Lorsque le départ est imminent, il nous fait ressentir le silence qui s'installe, juste troublé par la fermeture des malles et valises. Dans ce silence, une promesse flotte mais ne demande qu'à sombrer, celle d'un retour possible, mais l'exil, qui semble le drame intrinsèque de cette terre irlandaise, sonne son irrévocabilité.
Le regret de ne pas avoir discuté davantage avec Lucy de leur départ accompagnera les parents dans leur deuil qu'ils vont traîner dans leur exil. Aucun endroit ne sera assez loin pour fuir la mémoire de ce tragique passé qu'ils s'interdiront d'évoquer.
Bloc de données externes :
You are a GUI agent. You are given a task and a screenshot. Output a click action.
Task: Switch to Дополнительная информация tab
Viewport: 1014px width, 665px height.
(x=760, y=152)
Ils poursuivront leurs voyages sans jamais éloigner le chagrin alors que Lucy poursuivra sa vie à Lahardane sans jamais s'autoriser d'être aimée.
L'auteur esquisse aussi le désarroi qui s'empare de l'homme blessé par Everard Gault, une culpabilité confuse dont il ne pourra se défaire.

Dans ce roman, William Trevor, avec une magnifique plume éthérée, qui évoque encore bien plus que les mots marqués sur les pages, pétrifient des existences à partir d'un contexte historique et de déductions erronées. Lucy, ses parents, l'homme blessé, ne se débâteront pas. Leurs sorts se fossiliseront sans aucun bonheur de vivre, dans l'attente d'une rédemption qui n'arrivera pas ou alors si tardivement, si imparfaitement… le temps effritera les êtres et délabrera les intérieurs.
Dans l'attente du retour des parents, Lucy, cachées sous ses robes blanches en souvenir de sa mère, laissera filer les années, recluse à Lahardane, malgré les doux efforts des rares personnes qui traverseront sa vie.

C'est une lecture plutôt écrasante sur les conséquences de ce choix cruel entre s'exiler ou rester, avec de petits faits qui bouleverseront tragiquement les destins, mais la force mélancolique soufflée par l'auteur est absolument envoûtante, magnifiquement écrite et suggérée. Avec des personnages accablés qu'il sait nous faire aimer, William Trevor sublime l'infiniment triste qui a résulté d'une page de l'histoire de cette magnifique terre irlandaise.